The Transform Dialect (standardized 2024-2025) lets you express optimization schedules as MLIR operations themselves—no compiler rebuilds needed.
Key concepts:
Example: Tile a matrix multiply and vectorize:
transform.sequence failures(propagate) {
^bb0(%module: !transform.any_op):
// Find the matmul operation
%matmul = transform.structured.match
ops{["linalg.matmul"]} in %module
// Tile it for cache efficiency
%tiled, %loops = transform.structured.tile_using_for
%matmul [64, 64, 64]
// Vectorize the inner computation
transform.structured.vectorize %tiled
vector_sizes [16, 16, 16]
}
Graphics Analogy: Like Unreal’s Material Graph or Unity’s Shader Graph with exposed compilation parameters. Artists (or engineers) tune optimization recipes per-target without modifying the compiler source.
Benefits:
Building MLIR-based compilers reproducibly requires hermetic toolchains.
# MODULE.bazel
bazel_dep(name = "llvm-project", version = "17.0.0")
# Or use the overlay directly
llvm = use_extension("@llvm-project//utils/bazel:extensions.bzl", "llvm")
| Approach | Pros | Cons |
|---|---|---|
toolchains_llvm |
Easy setup, bzlmod compatible | Limited customization |
hermetic_cc_toolchain (Zig) |
Truly hermetic, no system deps | Zig ecosystem maturity |
| Custom sysroot | Full control | Maintenance burden |
# Performance for MLIR builds
build --nobuild_runfile_links
build --nolegacy_external_runfiles
# Modern toolchain resolution
build --incompatible_enable_cc_toolchain_resolution
# Parallel compilation
build --jobs=auto
# Cache LLVM builds aggressively
build --disk_cache=~/.cache/bazel
load("@llvm-project//mlir:tblgen.bzl", "gentbl_cc_library", "td_library")
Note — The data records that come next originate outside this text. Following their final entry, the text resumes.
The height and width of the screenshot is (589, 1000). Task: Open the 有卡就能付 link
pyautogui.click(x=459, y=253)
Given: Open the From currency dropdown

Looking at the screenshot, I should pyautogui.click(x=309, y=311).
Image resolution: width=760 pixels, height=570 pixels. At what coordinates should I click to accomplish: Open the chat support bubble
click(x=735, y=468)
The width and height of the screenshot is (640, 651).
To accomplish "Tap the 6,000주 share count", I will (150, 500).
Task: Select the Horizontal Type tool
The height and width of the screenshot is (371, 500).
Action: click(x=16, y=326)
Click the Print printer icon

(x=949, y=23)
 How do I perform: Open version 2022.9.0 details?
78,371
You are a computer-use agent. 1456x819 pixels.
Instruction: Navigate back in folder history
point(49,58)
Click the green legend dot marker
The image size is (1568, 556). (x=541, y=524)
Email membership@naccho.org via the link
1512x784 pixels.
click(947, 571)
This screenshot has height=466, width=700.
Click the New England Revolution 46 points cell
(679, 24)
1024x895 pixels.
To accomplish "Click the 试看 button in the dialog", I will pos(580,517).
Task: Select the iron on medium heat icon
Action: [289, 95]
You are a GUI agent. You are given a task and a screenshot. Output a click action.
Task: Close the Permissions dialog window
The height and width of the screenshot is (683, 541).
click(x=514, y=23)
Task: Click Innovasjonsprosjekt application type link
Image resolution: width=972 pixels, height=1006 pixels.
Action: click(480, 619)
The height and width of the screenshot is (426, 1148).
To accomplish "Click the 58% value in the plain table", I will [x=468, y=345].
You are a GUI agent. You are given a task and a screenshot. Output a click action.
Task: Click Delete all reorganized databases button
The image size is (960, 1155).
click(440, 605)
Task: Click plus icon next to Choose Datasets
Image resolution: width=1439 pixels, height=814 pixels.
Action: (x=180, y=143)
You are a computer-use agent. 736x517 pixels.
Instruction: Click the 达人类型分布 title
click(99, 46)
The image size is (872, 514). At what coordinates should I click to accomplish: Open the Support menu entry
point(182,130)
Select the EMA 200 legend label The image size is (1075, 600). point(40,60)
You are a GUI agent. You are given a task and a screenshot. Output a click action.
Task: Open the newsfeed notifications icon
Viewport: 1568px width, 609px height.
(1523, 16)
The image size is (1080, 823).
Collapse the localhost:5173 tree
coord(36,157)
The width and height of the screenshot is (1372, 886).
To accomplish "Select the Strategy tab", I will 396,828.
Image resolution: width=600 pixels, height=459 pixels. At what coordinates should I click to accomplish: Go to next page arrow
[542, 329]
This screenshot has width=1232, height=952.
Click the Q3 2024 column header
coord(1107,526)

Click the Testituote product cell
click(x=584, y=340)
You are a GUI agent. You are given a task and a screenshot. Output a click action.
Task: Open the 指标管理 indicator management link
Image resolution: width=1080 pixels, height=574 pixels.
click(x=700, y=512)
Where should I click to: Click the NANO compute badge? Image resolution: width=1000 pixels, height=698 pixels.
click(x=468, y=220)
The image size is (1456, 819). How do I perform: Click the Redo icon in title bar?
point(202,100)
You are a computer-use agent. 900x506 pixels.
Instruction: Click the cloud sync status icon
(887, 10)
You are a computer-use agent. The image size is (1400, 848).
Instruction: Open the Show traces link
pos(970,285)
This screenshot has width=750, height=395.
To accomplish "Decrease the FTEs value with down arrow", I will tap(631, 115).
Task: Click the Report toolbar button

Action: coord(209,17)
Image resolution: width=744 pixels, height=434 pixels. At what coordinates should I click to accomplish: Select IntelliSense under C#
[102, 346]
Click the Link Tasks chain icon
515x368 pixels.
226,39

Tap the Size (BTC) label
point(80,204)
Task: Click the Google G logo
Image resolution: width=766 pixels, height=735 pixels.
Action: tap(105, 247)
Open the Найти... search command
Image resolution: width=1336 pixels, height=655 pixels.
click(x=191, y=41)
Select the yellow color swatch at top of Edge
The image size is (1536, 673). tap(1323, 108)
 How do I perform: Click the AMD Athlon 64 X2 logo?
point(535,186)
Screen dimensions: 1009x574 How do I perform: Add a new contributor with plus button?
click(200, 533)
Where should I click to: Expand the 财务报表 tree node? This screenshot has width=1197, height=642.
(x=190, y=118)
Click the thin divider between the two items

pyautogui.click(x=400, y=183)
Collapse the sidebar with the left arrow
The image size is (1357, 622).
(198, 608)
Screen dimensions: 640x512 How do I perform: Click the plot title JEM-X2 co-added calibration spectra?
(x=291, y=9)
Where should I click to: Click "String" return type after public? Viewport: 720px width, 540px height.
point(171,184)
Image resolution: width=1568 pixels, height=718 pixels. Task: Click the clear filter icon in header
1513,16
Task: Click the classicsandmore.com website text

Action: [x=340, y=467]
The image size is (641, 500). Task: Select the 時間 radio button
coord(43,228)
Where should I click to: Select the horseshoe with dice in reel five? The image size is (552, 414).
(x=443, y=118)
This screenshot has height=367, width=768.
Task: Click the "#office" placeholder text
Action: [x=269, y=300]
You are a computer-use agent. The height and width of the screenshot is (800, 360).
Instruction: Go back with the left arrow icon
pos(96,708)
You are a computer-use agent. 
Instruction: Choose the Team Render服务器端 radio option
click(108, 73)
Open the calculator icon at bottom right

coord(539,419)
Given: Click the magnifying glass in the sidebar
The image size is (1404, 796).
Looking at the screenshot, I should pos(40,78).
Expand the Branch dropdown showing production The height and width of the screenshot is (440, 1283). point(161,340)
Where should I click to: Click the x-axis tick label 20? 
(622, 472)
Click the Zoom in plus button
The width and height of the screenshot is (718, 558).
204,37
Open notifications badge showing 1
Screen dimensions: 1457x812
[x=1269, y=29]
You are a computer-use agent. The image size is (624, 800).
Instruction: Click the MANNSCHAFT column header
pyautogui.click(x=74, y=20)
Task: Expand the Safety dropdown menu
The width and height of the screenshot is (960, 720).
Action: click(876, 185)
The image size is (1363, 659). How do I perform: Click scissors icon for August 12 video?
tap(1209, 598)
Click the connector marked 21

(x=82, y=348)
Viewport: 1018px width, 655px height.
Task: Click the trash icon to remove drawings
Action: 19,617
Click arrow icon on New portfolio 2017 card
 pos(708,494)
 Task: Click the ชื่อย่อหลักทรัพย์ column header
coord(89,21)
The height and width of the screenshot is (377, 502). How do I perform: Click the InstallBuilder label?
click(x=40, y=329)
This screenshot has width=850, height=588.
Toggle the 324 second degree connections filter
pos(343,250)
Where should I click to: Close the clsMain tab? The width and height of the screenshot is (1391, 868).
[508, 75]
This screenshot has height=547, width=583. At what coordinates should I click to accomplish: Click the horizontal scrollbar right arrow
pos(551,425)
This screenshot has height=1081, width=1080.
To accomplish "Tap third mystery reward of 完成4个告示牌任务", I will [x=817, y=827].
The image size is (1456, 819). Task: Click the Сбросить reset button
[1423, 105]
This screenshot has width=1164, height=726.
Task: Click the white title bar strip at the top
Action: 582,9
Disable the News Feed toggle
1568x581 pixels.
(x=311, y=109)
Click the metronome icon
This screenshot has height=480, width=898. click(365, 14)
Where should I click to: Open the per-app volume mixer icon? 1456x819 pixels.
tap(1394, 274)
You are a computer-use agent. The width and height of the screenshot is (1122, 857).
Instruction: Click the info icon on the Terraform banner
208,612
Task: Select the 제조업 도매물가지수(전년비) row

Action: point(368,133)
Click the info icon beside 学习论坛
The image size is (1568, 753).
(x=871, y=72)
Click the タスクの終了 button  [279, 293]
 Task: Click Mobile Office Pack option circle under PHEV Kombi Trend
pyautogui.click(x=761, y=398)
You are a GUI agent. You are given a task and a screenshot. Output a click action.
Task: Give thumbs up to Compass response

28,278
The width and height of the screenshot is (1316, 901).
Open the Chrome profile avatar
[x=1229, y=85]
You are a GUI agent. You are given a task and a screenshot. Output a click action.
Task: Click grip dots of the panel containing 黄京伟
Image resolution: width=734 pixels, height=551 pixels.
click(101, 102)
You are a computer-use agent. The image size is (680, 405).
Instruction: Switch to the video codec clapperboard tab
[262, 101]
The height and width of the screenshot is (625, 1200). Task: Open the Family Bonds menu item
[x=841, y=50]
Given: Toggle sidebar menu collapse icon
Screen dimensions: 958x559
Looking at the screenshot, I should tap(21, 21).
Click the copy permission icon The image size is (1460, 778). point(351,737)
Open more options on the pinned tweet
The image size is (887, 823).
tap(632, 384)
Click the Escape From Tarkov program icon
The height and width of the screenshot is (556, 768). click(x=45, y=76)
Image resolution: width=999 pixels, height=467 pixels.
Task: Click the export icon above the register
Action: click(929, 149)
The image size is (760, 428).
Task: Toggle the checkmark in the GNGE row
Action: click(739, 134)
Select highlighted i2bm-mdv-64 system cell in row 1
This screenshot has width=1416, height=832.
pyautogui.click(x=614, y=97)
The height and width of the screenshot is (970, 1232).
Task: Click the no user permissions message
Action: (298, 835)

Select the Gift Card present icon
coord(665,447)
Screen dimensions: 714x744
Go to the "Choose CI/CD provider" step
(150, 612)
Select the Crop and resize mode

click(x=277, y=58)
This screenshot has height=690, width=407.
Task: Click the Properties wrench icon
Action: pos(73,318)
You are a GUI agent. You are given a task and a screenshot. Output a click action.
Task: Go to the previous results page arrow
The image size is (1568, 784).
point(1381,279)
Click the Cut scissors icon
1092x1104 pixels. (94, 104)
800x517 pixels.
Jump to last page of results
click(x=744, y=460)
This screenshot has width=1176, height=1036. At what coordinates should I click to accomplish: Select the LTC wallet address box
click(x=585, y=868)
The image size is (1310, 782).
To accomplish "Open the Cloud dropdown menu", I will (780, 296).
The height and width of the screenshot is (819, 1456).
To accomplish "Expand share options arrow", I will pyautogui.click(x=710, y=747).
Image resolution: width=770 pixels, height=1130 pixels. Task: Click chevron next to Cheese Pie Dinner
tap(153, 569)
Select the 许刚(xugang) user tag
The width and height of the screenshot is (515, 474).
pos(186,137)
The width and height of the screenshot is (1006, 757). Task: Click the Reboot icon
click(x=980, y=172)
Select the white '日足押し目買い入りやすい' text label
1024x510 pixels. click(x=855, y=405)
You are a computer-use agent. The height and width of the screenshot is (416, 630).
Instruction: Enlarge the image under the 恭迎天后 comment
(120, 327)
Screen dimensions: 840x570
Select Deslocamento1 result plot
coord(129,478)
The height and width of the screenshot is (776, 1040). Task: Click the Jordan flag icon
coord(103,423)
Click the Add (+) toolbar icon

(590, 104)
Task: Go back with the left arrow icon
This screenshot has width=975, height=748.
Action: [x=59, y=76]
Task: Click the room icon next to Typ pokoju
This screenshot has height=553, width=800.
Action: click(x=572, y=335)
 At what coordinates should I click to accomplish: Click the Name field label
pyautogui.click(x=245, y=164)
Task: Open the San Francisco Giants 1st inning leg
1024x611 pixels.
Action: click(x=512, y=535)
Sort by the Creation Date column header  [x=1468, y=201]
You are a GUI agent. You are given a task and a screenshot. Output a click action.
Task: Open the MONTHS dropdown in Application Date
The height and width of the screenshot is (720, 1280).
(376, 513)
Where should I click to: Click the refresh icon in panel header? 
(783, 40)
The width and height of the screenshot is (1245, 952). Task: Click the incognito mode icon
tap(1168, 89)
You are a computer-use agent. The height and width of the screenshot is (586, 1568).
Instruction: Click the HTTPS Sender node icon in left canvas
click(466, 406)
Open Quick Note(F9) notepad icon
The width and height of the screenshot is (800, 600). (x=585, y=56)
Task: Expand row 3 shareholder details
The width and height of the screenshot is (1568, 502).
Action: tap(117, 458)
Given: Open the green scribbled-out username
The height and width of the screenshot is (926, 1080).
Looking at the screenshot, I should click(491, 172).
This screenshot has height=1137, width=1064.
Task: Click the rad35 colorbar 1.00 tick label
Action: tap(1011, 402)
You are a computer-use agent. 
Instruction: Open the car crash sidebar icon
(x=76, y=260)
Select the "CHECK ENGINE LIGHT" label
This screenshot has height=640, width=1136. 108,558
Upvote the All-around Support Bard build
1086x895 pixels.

# Define your dialect's tablegen files
td_library(
name = "MyDialectTdFiles",
srcs = ["MyDialect.td"],
deps = ["@llvm-project//mlir:OpBaseTdFiles"],
)
# Generate C++ from tablegen
gentbl_cc_library(
name = "MyDialectIncGen",
tbl_outs = [
(["-gen-dialect-decls"], "MyDialect.h.inc"),
(["-gen-dialect-defs"], "MyDialect.cpp.inc"),
(["-gen-op-decls"], "MyOps.h.inc"),
(["-gen-op-defs"], "MyOps.cpp.inc"),
],
tblgen = "@llvm-project//mlir:mlir-tblgen",
td_file = "MyDialect.td",
deps = [":MyDialectTdFiles"],
)
# Build your pass library
cc_library(
name = "MyPasses",
srcs = ["MyPasses.cpp"],
hdrs = ["MyPasses.h"],
deps = [
":MyDialectIncGen",
"@llvm-project//mlir:IR",
"@llvm-project//mlir:Pass",
"@llvm-project//mlir:Transforms",
],
)
Here’s a typical pipeline for lowering from high-level tensor operations to LLVM:
mlir-opt input.mlir \
# Phase 1: High-level optimizations
--canonicalize \
--cse \
--sccp \
# Phase 2: Tensor-level fusion
--linalg-fuse-elementwise-ops \
--linalg-fold-unit-extent-dims \
# Phase 3: Bufferization
--one-shot-bufferize="bufferize-function-boundaries" \
--buffer-deallocation-pipeline \
# Phase 4: Loop optimizations
--convert-linalg-to-loops \
--affine-loop-fusion \
--affine-loop-unroll="unroll-factor=4" \
# Phase 5: Lowering to LLVM
--convert-scf-to-cf \
--convert-arith-to-llvm \
--convert-func-to-llvm \
--reconcile-unrealized-casts \
-o output.ll
| Pass | Typical Improvement | When to Use |
|---|---|---|
| Canonicalize | 5-15% | Always, multiple times |
| CSE | 10-30% op reduction | After any transformation |
| DCE | Binary size reduction | Before final codegen |
| SCCP | Enables specialization | With known constants |
| Elementwise Fusion | 2-4x bandwidth | Memory-bound workloads |
| Loop Tiling | Cache efficiency | Dense linear algebra |
| Vectorization | 4-16x throughput | SIMD-friendly ops |
Multi-level design is powerful: Different abstraction levels enable different optimizations. Don’t lower too early.
Fusion is king: For ML workloads, memory bandwidth often dominates. Elementwise fusion can be the single biggest win.
Order matters: Run canonicalize/CSE frequently. Bufferize late. Hardware-specific opts last.
Transform dialect enables iteration: Express optimization schedules in IR, iterate without rebuilding.
Hermetic builds enable reproducibility: Pin LLVM/MLIR versions, use consistent toolchains across platforms.
Building ML compilers with MLIR? The key is understanding when each optimization applies—and having the discipline to profile before optimizing.